> _ASSIGNMENT_: Copy each line in the data below that contains the word "will".

> _SOURCE DATA_:
........

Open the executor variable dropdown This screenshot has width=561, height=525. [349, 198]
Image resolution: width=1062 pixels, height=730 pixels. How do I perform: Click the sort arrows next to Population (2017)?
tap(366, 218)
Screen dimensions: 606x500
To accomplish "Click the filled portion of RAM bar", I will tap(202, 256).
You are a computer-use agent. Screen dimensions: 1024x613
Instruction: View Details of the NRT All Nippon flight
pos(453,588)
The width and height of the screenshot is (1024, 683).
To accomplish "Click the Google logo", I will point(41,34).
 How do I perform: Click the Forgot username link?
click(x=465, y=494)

........

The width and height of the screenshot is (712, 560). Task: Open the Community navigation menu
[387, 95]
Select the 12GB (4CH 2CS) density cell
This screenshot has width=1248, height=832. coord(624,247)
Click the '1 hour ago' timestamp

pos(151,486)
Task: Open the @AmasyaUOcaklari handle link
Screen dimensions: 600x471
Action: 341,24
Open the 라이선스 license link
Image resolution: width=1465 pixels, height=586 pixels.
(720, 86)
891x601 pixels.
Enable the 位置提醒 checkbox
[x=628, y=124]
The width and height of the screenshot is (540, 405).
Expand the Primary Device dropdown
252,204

........

> _EXERCISE RESPONSE_:
To accomplish "Click the filled portion of RAM bar", I will tap(202, 256).
To accomplish "Click the Google logo", I will point(41,34).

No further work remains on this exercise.